Vorliegender Text:
# Neuinstallation von gentoo bootet nicht

## teck

Hallo,

ich bin Anfänger bgzl. gentoo. Ich habe mich durch die Installationsanleitung gearbeitet. Soweit sah alles gut aus. Zum Schluss nach Anleitung den Bootloader GRUB installiert, CD entfernt und neu gestartet. Und es passiert nichts. Offenbar kann der Bootloader nicht gestartet werden. Ich kann aber keinen Fehler entdecken. Und weiß nicht mehr wo ich suchen soll.

Grüße

Thomas

----------

## lxg

Bekommst Du denn gar keine Fehlermeldung?

(Keine Sorge, es ist nichts verloren; dann musst Du vermutlich nochmal, entsprechend der Anleitung, das Gentoo-System in ein bestehendes System einbinden, in den chroot gehen und den Bootloader neu im MBR installieren.)

Bereitgestellte Daten:
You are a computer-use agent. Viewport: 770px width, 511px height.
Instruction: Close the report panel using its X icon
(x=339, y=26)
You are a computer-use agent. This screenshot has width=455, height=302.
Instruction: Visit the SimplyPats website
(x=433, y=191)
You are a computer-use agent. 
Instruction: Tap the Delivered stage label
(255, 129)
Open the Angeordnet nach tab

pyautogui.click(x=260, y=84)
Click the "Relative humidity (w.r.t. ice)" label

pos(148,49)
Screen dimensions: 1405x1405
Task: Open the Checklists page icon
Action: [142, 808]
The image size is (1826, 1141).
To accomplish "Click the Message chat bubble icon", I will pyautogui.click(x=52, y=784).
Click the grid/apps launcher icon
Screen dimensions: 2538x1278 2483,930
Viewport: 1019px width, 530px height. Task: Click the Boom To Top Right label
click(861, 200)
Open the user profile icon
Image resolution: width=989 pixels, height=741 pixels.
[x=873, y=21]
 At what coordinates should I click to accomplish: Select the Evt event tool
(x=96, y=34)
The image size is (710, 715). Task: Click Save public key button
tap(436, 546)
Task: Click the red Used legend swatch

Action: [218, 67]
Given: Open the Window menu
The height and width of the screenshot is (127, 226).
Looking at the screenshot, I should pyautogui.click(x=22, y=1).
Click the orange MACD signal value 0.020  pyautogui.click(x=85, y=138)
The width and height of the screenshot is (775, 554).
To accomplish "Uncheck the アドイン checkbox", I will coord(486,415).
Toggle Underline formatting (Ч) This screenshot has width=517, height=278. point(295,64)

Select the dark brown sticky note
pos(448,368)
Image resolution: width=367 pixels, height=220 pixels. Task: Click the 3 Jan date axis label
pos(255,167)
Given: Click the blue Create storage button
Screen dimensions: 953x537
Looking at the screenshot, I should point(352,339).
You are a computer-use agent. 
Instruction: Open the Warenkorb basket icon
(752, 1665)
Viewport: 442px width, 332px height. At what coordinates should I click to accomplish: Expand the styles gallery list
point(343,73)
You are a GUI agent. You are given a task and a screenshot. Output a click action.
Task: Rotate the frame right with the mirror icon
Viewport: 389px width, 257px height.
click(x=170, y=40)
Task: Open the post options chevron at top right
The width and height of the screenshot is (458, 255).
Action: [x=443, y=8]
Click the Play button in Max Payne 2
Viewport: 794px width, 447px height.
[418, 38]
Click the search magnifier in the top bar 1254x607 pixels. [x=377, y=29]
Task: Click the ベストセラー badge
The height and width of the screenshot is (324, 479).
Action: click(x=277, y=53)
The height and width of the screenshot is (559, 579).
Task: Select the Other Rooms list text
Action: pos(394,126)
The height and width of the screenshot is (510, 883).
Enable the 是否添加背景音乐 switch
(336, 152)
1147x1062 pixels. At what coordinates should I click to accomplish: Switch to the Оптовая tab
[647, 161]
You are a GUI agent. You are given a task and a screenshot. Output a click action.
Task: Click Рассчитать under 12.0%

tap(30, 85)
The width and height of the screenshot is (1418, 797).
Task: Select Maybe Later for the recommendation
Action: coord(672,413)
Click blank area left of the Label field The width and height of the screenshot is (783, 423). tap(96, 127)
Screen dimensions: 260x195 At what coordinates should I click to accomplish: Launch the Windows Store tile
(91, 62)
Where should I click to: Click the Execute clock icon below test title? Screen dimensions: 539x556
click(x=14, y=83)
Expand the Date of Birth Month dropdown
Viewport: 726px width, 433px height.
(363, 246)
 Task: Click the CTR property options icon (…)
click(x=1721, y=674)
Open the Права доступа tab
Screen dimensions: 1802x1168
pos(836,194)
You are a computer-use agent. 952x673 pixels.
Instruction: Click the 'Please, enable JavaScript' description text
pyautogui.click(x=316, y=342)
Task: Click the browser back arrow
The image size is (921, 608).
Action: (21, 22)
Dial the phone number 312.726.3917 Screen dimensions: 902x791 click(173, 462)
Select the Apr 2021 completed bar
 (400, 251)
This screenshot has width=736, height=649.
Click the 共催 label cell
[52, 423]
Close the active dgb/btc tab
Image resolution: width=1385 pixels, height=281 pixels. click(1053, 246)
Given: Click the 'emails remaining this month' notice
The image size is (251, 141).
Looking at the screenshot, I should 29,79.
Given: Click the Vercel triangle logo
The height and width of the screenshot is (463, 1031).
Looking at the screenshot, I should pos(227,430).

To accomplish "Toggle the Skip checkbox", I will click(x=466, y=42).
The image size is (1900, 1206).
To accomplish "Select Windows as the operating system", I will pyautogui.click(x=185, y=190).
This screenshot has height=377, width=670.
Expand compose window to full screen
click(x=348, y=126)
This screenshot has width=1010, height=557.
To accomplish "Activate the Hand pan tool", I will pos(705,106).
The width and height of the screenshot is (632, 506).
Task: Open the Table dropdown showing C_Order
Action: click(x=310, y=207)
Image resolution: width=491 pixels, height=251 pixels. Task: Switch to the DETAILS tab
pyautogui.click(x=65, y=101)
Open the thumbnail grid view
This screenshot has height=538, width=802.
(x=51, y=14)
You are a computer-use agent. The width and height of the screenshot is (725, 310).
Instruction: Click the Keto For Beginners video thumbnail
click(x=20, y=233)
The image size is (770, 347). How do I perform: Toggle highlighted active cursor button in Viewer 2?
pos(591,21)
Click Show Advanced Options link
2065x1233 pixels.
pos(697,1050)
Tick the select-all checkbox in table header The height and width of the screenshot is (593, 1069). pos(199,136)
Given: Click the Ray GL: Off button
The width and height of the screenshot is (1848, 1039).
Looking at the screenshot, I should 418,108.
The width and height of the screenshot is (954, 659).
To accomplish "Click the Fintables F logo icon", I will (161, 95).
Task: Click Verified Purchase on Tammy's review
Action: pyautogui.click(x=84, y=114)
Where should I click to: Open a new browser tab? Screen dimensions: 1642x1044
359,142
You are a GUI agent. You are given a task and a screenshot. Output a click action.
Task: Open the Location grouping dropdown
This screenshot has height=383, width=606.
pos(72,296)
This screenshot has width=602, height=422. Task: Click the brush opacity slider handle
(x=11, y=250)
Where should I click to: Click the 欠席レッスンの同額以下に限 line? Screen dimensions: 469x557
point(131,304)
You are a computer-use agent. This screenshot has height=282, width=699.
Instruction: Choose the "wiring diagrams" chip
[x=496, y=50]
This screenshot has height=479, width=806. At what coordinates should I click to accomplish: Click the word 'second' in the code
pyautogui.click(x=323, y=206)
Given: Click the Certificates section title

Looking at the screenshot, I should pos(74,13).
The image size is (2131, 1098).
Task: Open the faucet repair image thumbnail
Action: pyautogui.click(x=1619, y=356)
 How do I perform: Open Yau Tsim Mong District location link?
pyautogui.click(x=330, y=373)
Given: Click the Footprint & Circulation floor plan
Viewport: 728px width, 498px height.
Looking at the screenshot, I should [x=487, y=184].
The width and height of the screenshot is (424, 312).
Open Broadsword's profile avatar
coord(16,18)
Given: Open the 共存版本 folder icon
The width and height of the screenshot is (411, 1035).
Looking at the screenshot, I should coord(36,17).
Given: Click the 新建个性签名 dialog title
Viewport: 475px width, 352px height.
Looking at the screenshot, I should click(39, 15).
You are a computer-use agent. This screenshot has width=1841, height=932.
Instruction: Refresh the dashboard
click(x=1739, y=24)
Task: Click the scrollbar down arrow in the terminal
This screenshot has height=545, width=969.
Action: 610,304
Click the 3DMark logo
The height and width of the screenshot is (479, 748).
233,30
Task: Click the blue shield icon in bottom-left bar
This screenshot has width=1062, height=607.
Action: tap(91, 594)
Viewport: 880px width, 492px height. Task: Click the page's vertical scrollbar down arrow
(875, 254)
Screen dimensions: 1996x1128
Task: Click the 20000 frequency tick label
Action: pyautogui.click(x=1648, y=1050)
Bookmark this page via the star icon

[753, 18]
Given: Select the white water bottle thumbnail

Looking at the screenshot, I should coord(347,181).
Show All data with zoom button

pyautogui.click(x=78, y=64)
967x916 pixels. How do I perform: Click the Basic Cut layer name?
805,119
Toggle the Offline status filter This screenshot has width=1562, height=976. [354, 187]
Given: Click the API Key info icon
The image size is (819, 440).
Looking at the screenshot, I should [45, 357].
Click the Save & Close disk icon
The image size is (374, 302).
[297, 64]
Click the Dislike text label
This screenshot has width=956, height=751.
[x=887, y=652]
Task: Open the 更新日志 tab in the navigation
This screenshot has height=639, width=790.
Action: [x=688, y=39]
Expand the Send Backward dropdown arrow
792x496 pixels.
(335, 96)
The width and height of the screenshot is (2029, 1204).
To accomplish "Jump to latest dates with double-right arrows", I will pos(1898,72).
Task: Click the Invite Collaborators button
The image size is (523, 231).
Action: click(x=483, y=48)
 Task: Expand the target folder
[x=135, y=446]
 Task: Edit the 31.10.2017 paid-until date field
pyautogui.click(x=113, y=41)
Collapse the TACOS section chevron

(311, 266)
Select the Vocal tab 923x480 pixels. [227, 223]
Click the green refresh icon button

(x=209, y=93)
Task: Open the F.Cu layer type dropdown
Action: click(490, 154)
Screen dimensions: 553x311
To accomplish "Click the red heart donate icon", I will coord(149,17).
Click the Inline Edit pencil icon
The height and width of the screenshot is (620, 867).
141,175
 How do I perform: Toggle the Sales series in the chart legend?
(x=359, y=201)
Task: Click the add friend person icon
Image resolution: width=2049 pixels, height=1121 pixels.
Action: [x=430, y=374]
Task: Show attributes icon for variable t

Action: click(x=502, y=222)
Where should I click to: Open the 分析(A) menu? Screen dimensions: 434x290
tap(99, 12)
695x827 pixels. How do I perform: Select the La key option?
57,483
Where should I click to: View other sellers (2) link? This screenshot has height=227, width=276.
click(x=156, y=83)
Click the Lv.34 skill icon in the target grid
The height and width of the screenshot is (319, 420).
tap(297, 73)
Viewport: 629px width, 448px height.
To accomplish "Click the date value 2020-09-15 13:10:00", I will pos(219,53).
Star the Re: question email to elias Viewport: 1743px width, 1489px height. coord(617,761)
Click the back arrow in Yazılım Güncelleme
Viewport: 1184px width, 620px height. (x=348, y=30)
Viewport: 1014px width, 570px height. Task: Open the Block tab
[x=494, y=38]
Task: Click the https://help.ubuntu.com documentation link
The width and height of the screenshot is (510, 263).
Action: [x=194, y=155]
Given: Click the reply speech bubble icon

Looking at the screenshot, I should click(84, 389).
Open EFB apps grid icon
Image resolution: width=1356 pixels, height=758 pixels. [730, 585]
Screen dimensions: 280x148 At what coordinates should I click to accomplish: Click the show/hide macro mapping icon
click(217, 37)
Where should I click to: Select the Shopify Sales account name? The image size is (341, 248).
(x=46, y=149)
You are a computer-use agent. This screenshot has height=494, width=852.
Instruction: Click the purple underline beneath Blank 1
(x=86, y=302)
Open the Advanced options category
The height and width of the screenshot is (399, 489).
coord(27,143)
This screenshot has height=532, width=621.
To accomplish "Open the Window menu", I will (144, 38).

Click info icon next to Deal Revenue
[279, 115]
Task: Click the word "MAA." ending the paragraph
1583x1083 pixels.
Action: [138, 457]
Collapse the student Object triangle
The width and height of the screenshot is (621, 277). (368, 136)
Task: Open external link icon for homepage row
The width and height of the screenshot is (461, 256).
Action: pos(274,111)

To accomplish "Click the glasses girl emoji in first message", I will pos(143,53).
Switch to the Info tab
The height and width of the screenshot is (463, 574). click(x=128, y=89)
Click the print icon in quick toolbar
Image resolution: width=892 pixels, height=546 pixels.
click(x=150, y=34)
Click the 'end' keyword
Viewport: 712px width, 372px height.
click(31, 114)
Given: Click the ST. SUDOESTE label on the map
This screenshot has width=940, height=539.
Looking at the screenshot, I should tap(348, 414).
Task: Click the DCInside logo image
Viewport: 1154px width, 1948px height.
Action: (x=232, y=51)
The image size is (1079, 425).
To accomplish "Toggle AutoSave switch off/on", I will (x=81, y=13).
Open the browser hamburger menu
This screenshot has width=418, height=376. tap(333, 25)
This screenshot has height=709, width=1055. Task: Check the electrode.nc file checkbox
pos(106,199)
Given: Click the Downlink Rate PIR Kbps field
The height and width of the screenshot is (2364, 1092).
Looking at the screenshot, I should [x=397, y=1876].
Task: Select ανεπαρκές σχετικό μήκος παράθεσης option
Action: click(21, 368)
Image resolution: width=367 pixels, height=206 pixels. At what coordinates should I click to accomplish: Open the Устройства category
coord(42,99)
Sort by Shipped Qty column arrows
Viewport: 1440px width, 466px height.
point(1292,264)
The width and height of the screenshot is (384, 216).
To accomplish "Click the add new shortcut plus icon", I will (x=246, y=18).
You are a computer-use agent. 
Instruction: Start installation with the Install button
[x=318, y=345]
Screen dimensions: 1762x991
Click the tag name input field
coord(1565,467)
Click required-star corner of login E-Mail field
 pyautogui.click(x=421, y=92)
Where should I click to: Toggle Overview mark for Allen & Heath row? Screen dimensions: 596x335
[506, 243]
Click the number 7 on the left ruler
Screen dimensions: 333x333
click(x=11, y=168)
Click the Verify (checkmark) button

Aufgabe 1: Gib aus dem vorliegenden Text die Stelle wörtlich aus, beginnend bei „Bekommst Du denn“ und endend bei „im MBR installieren.)“.
Aufgabe 2:
Prüfe für jede Aussage, ob sie mit dem vorliegenden Text übereinstimmt, und antworte jeweils mit Ja oder Nein samt den entscheidenden Worten des Textes als genaues Zitat.
(a) Der Fragesteller hat zum Schluss den Bootloader GRUB installiert.
(b) Der Fragesteller hat vor dem Neustart die CD im Laufwerk gelassen.
(c) Laut der Antwort im Text ist bei dem Problem alles verloren.

Richtige Antwort 1:
Bekommst Du denn gar keine Fehlermeldung?

(Keine Sorge, es ist nichts verloren; dann musst Du vermutlich nochmal, entsprechend der Anleitung, das Gentoo-System in ein bestehendes System einbinden, in den chroot gehen und den Bootloader neu im MBR installieren.)

Richtige Antwort 2:
(a) Ja: „Zum Schluss nach Anleitung den Bootloader GRUB installiert“
(b) Nein: „CD entfernt und neu gestartet“
(c) Nein: „Keine Sorge, es ist nichts verloren“